The fact of the matter is that I want to quit my job and do something else. I just have no idea what that “something else” would be (see: The Ugly. I’m more concerned about avoiding stress than actually being happy). I’ve paid off the mortgage on my co-op and I have money saved up. It’s just so very tempting to me to just quit my job and take six months or so off. My analyst is worried that if I don’t have a job to go to I will just withdraw even more than I already have. He’s probably right about that.

The Good:

People actually came to visit me in New York! More of you should do that! Thanks to ita !, Scrappy and javachik!! I also had a wonderful time in NC visiting Calli, amyth, smonster and amych in the Spring, and then visiting Drew, Kristin, ita !, kat perez, javachik, Perkins, Consuela, megan walker, Beth, Matt, meara and Barb and the Zmahyem in Los Angeles, Seattle, and SF in the Fall. If the Buffistas weren’t around, I don’t know how I’d be able to cope. I just love you all so much.

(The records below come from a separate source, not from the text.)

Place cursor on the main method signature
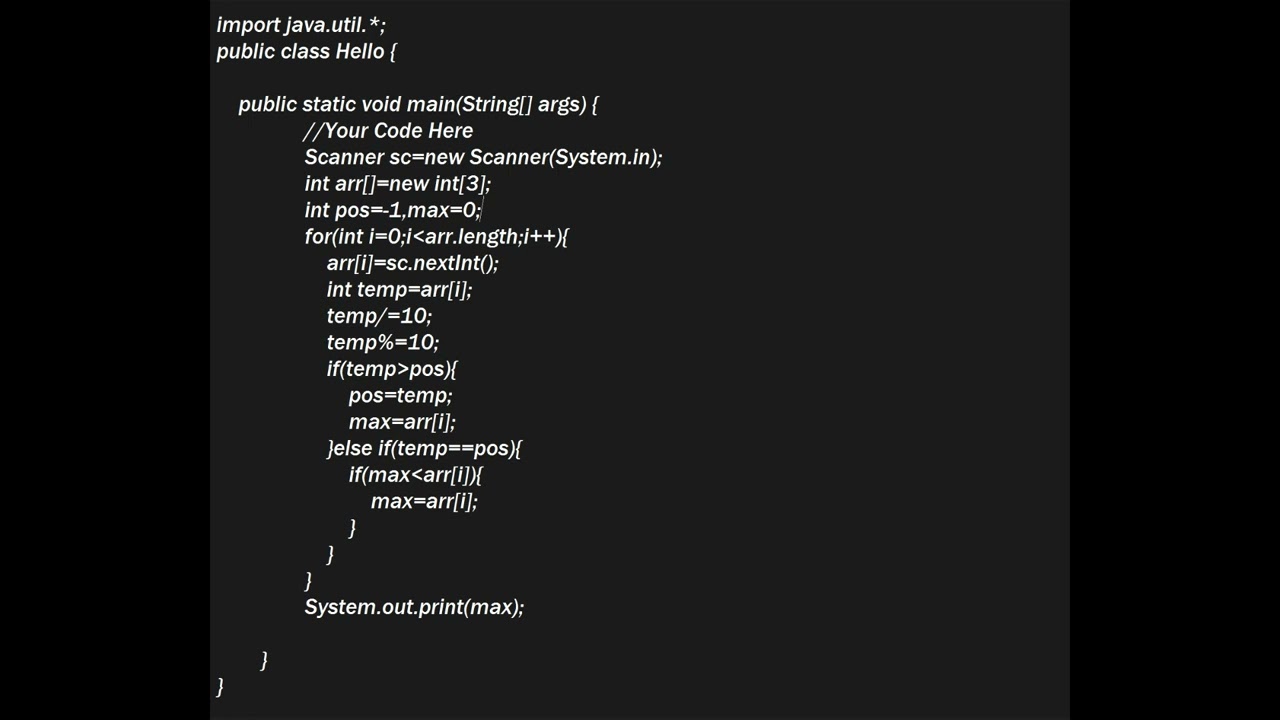This screenshot has height=720, width=1280. 417,105
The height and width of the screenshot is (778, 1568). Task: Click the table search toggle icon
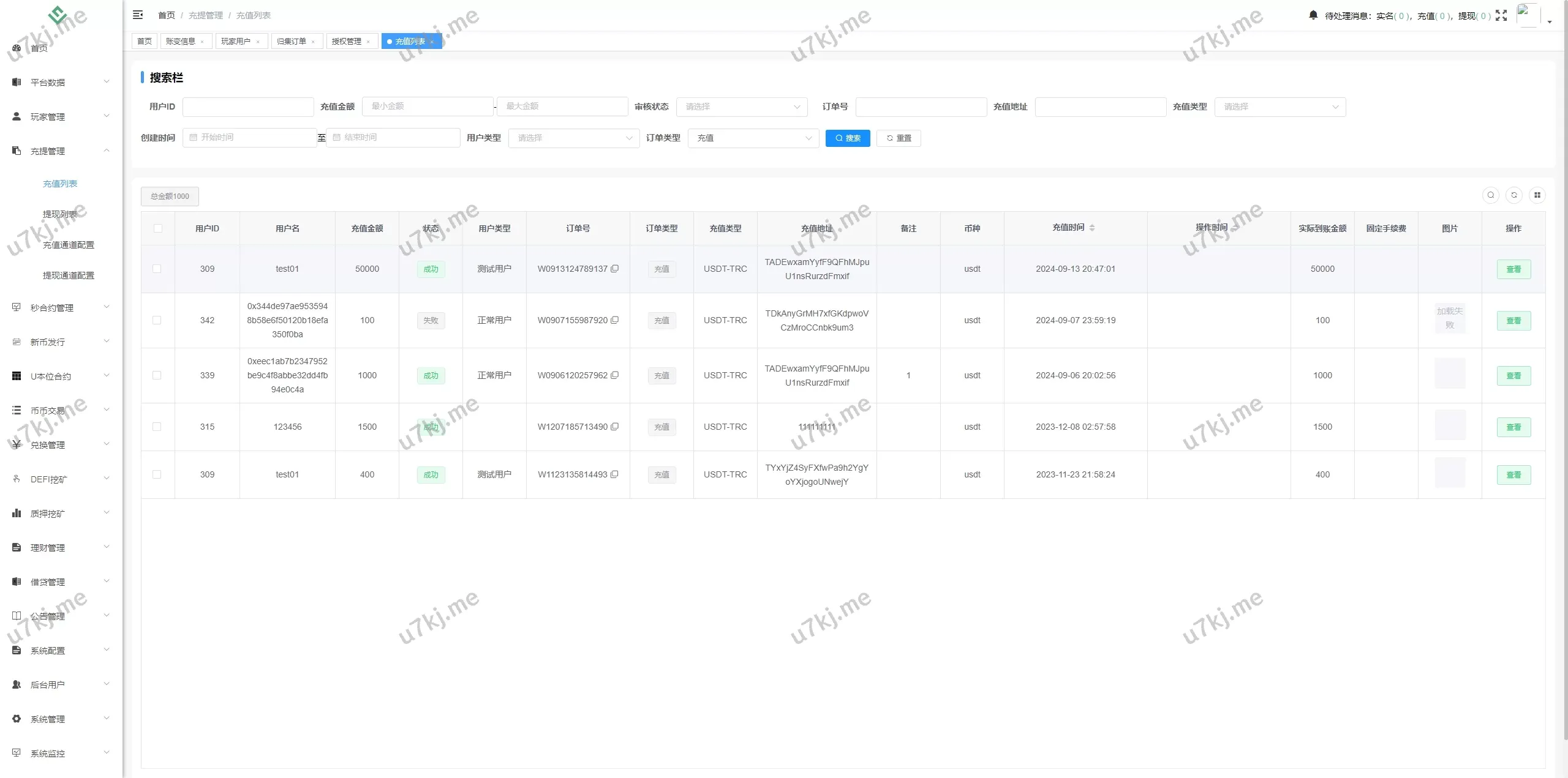pyautogui.click(x=1490, y=195)
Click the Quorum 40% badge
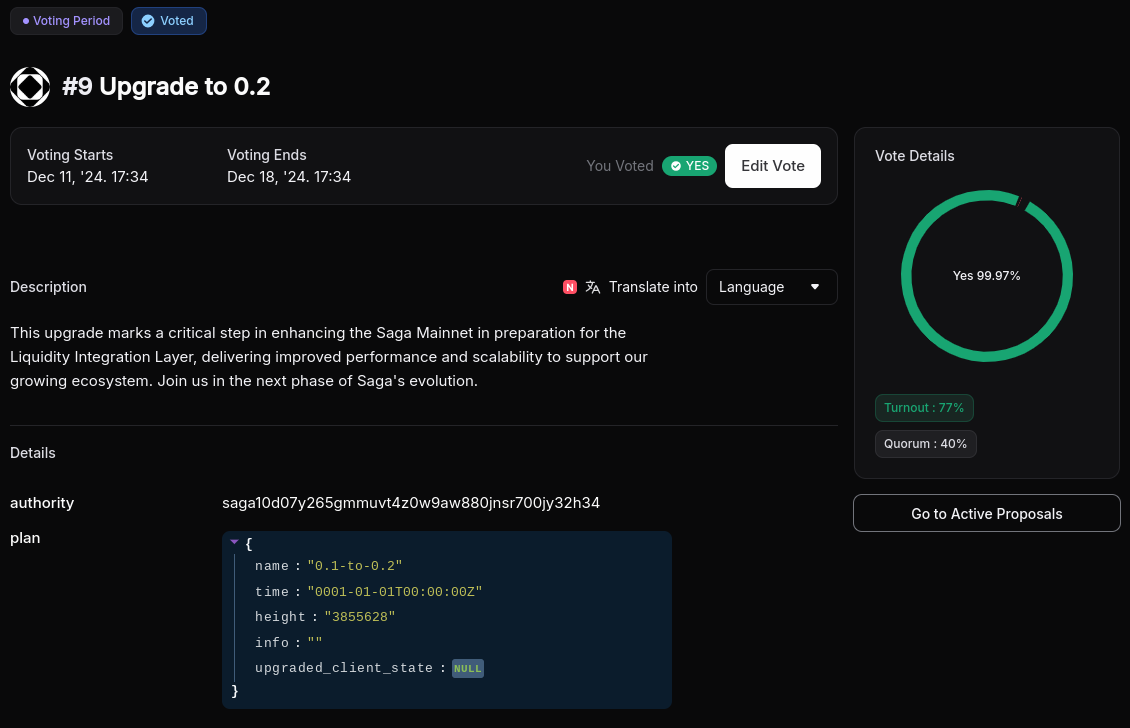This screenshot has height=728, width=1130. click(x=925, y=444)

I also took some a few good pictures this year.

2012 looks to be a milestone year for me; if for no other reason except there’s no way I will be able to stomach what I’m doing for a living for much longer. There’s also the fact that I need to confront my parents about what they did to me and bring my anger out into the open, which could happen as early as tomorrow. (Don’t count on that, though).


Amy - Dec 23, 2011 5:52:36 pm PST #164 of 408
Because books.

Tom, what about quitting but with a plan in place to volunteer somewhere a few afternoon a week? So you know you have to be somewhere at a specific time or whatever?

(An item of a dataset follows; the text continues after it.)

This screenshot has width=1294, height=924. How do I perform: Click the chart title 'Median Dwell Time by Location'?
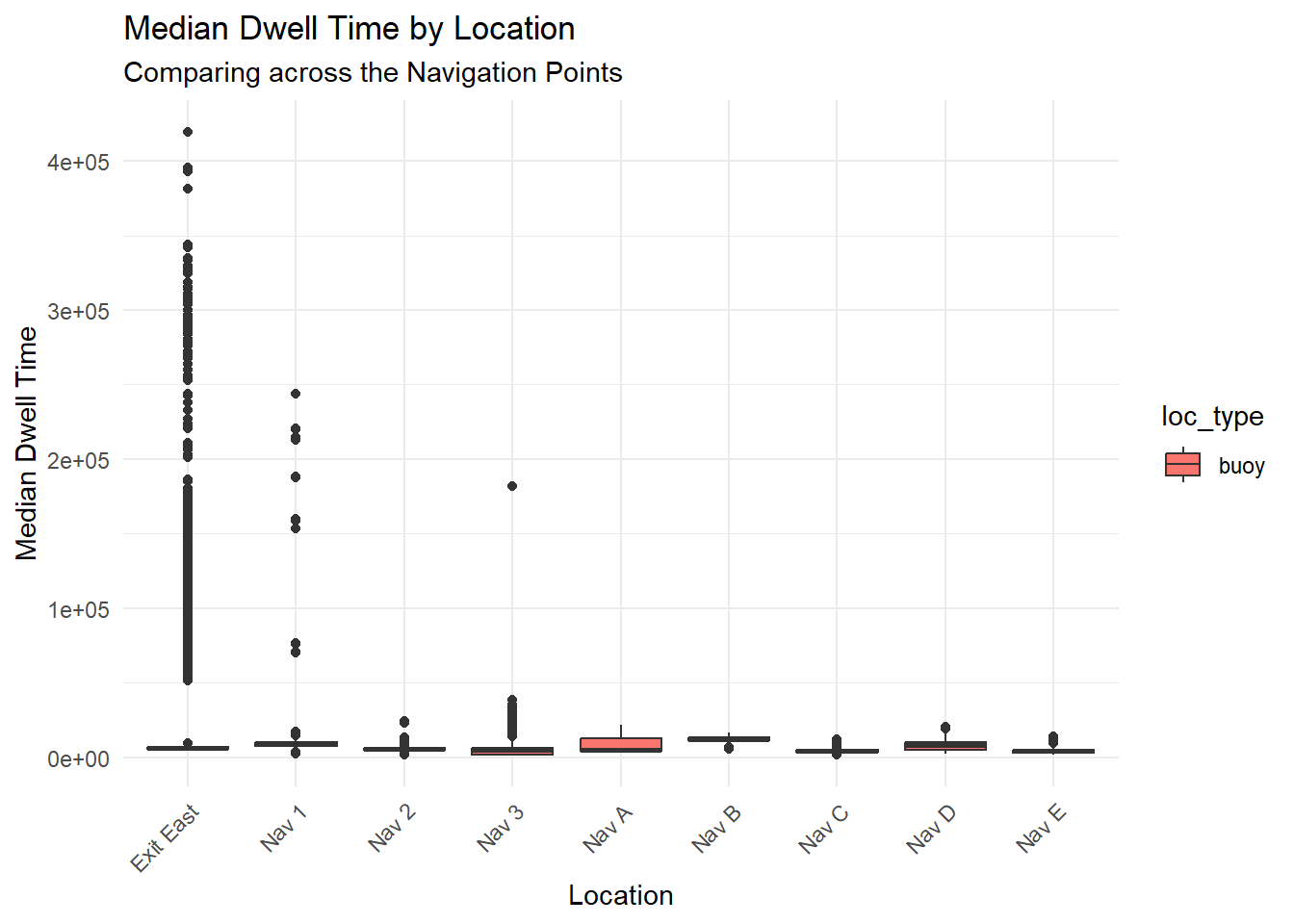point(349,29)
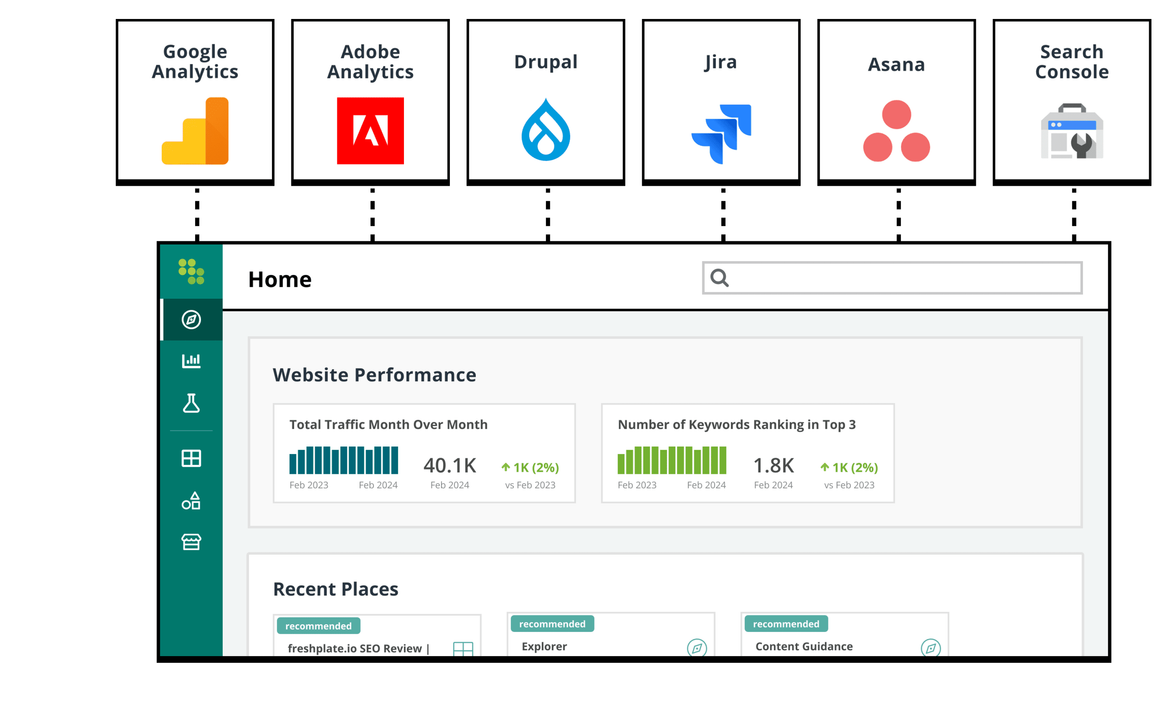Screen dimensions: 1168x706
Task: Click the sitemap hierarchy icon in sidebar
Action: (191, 500)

Stephanie - Dec 23, 2011 5:58:54 pm PST #165 of 408
Trust my rage

Thank you Aurelia for my box of TJs goodies!!! They arrived today and were promptly opened. At least, we started on these amazing peppermint chocolate wafer cookies that were delicious. I am saving the pfefferneusse (phone doesnt know how to spell that and I'm too tired to look it up), salted chocolates, and a bunch of other yummy stuff.

Thank you so much


Polter-Cow - Dec 23, 2011 5:59:18 pm PST #166 of 408
What else besides ramen can you scoop? YOU CAN SCOOP THIS WORLD FROM DARKNESS!

I’m more concerned about avoiding stress than actually being happy.

Oh my God, I completely understand this.


Tom Scola - Dec 23, 2011 5:59:28 pm PST #167 of 408
Mr. Scola’s wardrobe by Botany 500

Even still; eventually my money will run out, my COBRA will run out. I need some sort of plan to find a new job.


Liese S. - Dec 23, 2011 6:01:42 pm PST #168 of 408
"Faded like the lilac, he thought."

Yeah, you should work toward finding a new job. But I have to say, Tom, from the outside looking in, you're doing amazing. You've struggled so hard in therapy this year, and you've been so much more open about the stuff with us, and you're still connecting and talking and living and being and reacting and generally being the awesome self we value. I really love hearing about your progress, even when it's back and forth and hard. I just think you're so great.


Jesse - Dec 23, 2011 6:02:51 pm PST #169 of 408
Sometimes I trip on how happy we could be.

Maybe go back to school for something else? I am confident in your ability to keep moving forward, Tom.


Steph L. - Dec 23, 2011 6:02:59 pm PST #170 of 408
Unusually and exceedingly peculiar and altogether quite impossible to describe

Unfortunately, it’s difficult to talk about because it’s all so fuzzy to me. The constant emotional abuse over most of my childhood makes it hard for me to pin down specific details, and makes it very easy for me to pretend that it wasn’t as bad as it really was

Once again, I am right there with you. I wish neither of us were.

You are working so hard at this, Tom. I know it's fucking hard. You are really amazing.


askye - Dec 23, 2011 6:18:51 pm PST #171 of 408
Thrive to spite them

Tom I know this year has been really hard for you but you are doing amazing. You are amazing!

You pictures are really wonderful too. I hope that 2012 brings you closer to peace.


quester - Dec 23, 2011 6:19:00 pm PST #172 of 408
Danger is my middle name, only I spell it R. u. t. h. - Tina Belcher.

{{{{{Tom}}}}}, that's a xmas hug, not a pity hug!